Work request: Make an exact copy of the data below, leaving out every picture.

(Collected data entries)
____
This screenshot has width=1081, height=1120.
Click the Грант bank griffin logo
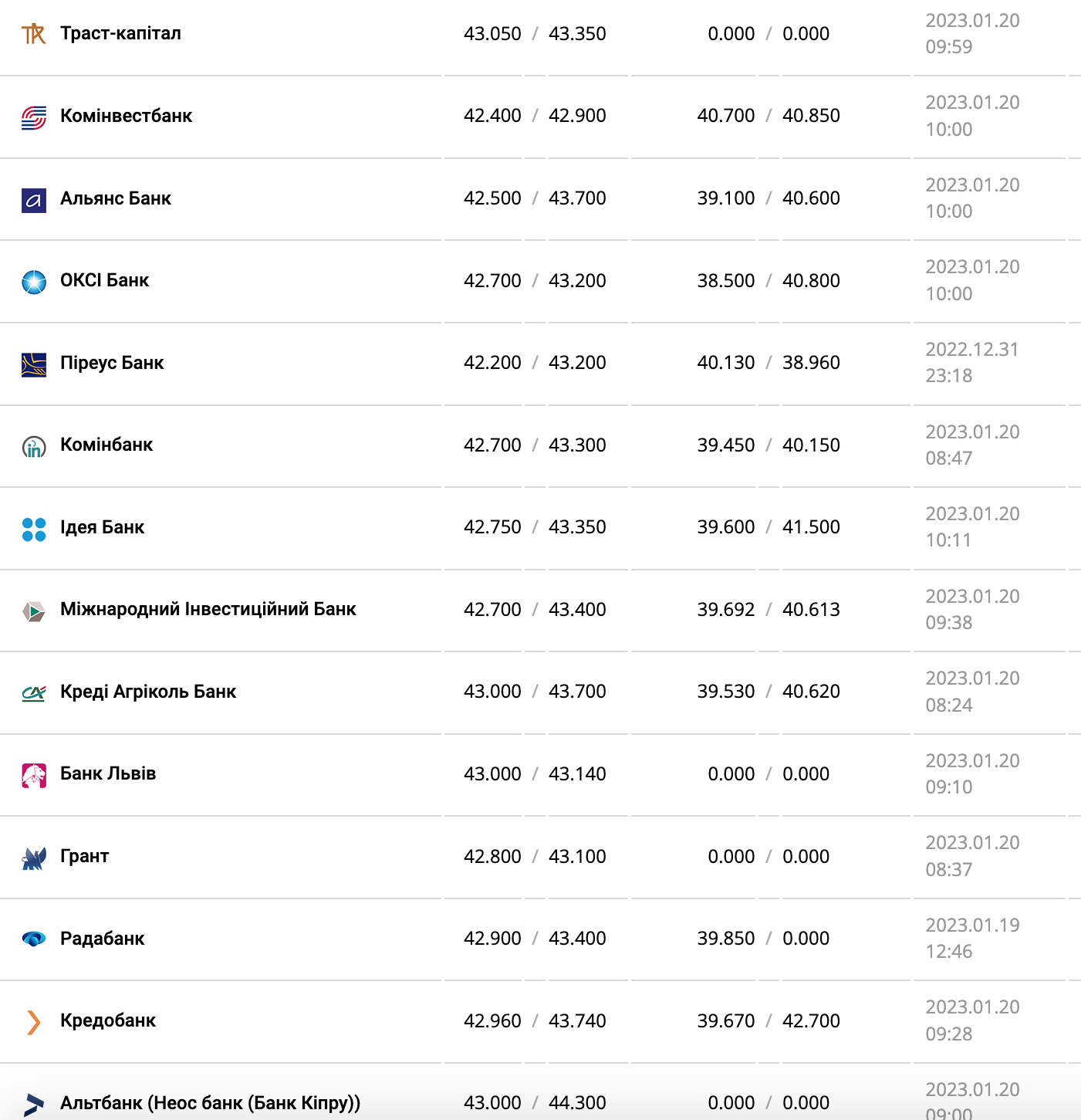coord(34,858)
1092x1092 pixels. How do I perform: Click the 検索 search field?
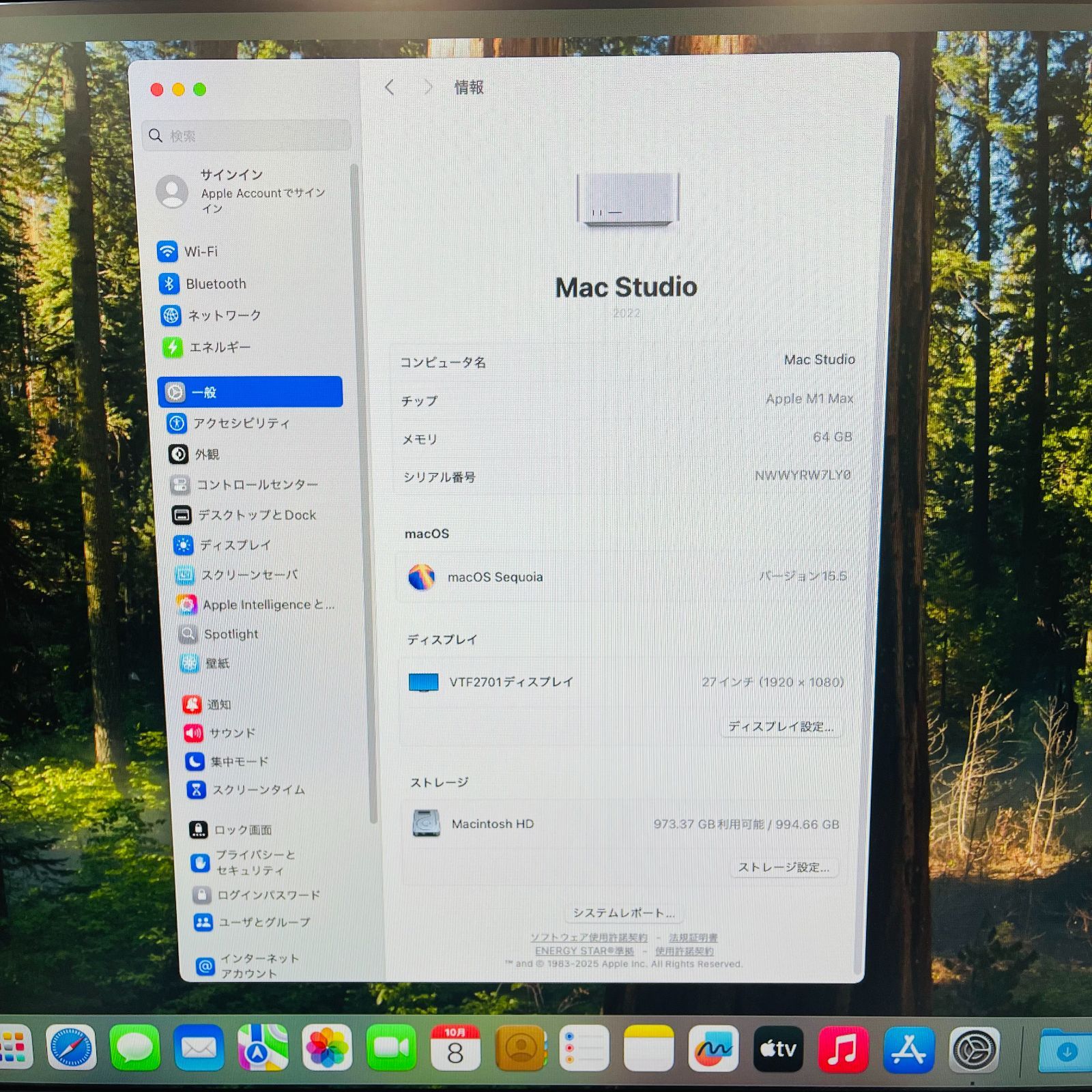pyautogui.click(x=247, y=136)
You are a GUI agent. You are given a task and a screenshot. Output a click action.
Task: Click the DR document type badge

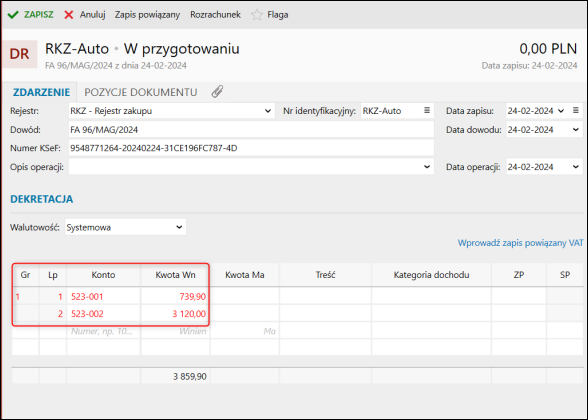coord(20,54)
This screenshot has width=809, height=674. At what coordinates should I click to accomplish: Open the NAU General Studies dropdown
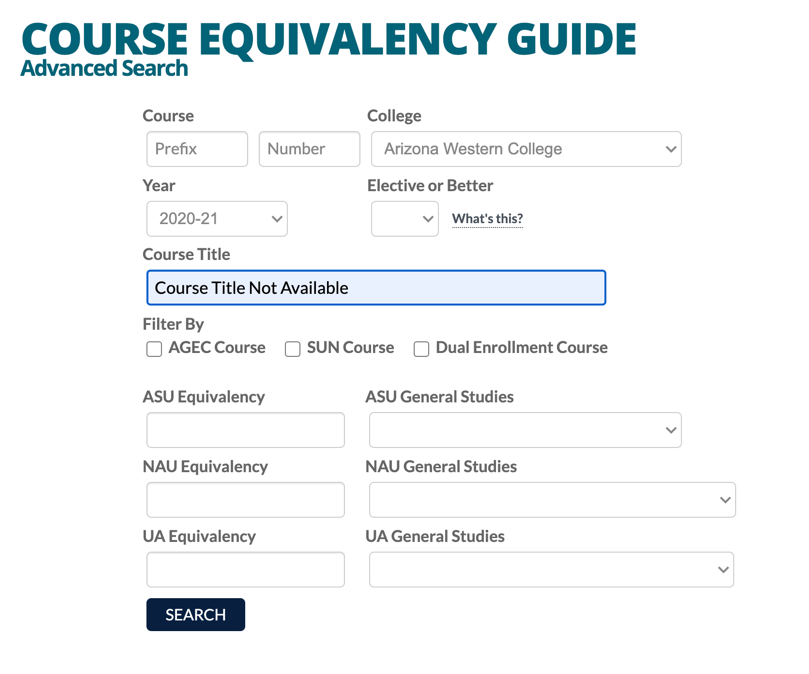[x=552, y=500]
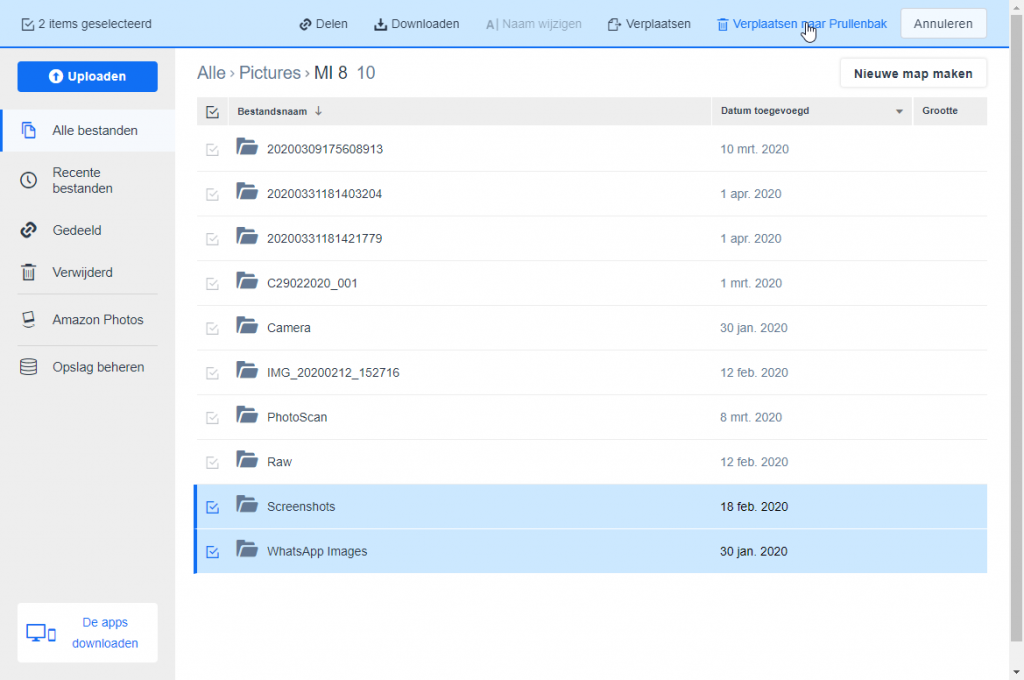Toggle the select-all checkbox in header
The image size is (1024, 680).
(x=212, y=112)
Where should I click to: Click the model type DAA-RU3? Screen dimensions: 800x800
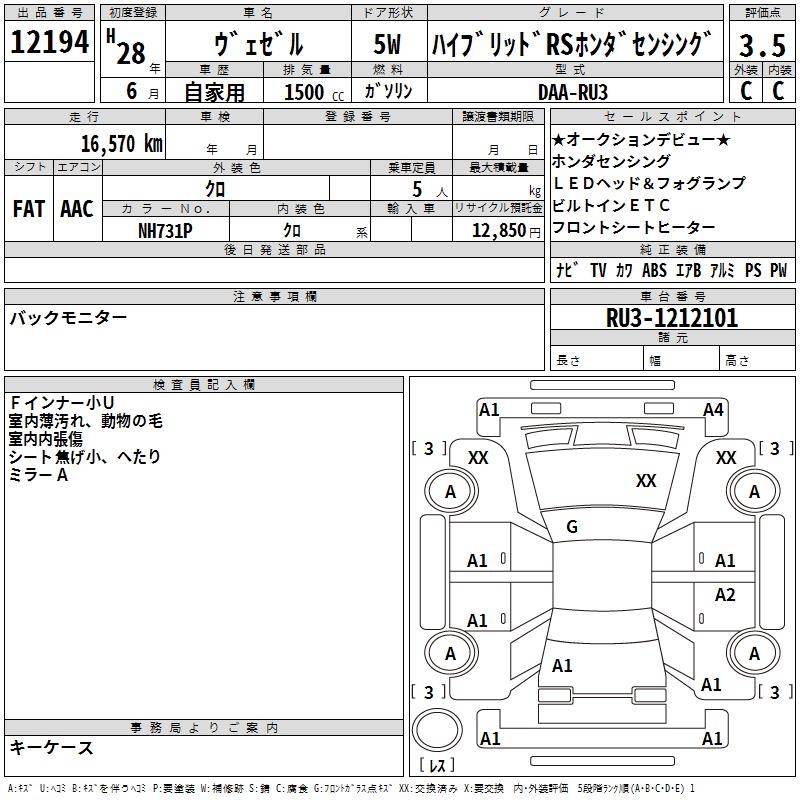point(573,92)
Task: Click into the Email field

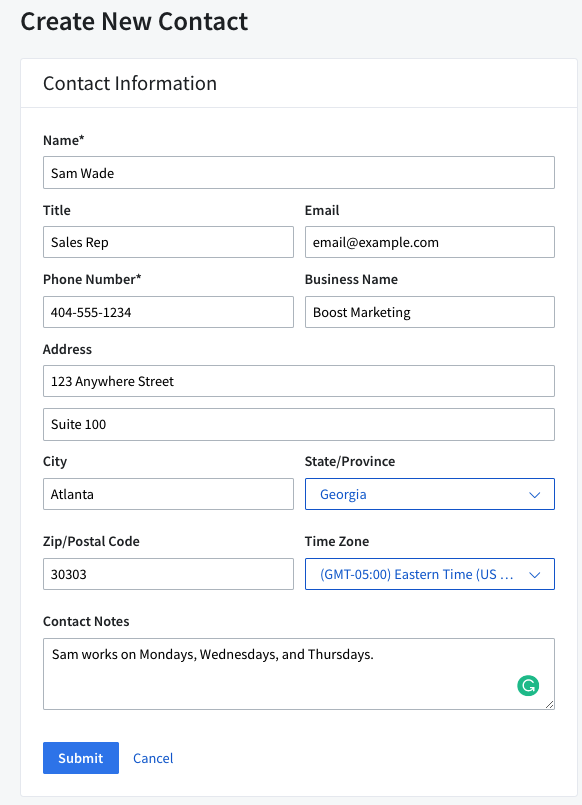Action: coord(430,242)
____
Problem solution:
This screenshot has width=1081, height=1120.
Click the Грант bank griffin logo
coord(34,858)
1092x1092 pixels. How do I perform: Click the 検索 search field?
pyautogui.click(x=247, y=136)
You are a GUI agent. You are given a task and a screenshot. Output a click action.
Task: Click the DR document type badge

coord(20,54)
This screenshot has width=809, height=674. At what coordinates should I click to accomplish: Open the NAU General Studies dropdown
[x=552, y=500]
Toggle the select-all checkbox in header
The image size is (1024, 680).
(x=212, y=112)
Where should I click to: Click the model type DAA-RU3? Screen dimensions: 800x800
point(573,92)
Task: Click into the Email field

Action: coord(430,242)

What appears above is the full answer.